§ **Directions for this task**
Return all lines from the listing below in which "agent" appears.

================================

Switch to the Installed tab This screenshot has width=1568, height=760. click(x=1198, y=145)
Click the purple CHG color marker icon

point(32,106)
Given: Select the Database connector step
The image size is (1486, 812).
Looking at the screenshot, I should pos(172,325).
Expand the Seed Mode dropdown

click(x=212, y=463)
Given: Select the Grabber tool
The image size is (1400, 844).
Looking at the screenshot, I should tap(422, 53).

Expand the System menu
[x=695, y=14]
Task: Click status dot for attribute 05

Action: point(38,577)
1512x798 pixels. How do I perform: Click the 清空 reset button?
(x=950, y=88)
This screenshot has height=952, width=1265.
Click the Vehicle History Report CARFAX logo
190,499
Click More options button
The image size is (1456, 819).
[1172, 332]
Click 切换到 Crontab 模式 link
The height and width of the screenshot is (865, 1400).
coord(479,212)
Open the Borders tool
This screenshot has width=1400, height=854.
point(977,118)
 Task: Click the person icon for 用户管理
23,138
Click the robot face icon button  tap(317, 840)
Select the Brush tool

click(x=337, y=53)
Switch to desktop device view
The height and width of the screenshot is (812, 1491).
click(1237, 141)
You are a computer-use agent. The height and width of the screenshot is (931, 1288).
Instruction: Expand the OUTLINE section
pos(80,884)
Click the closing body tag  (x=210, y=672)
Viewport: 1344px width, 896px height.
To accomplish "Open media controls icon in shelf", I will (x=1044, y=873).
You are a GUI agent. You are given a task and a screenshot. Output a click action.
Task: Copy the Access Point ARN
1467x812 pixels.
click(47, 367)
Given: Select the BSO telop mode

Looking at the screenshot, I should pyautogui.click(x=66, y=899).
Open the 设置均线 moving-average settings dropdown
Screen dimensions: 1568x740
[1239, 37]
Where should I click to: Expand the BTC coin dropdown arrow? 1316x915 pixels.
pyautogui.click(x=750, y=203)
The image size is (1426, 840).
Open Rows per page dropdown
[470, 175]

================================

§ **Reply**
You are a computer-use agent. The height and width of the screenshot is (931, 1288).
You are a GUI agent. You are given a task and a screenshot. Output a click action.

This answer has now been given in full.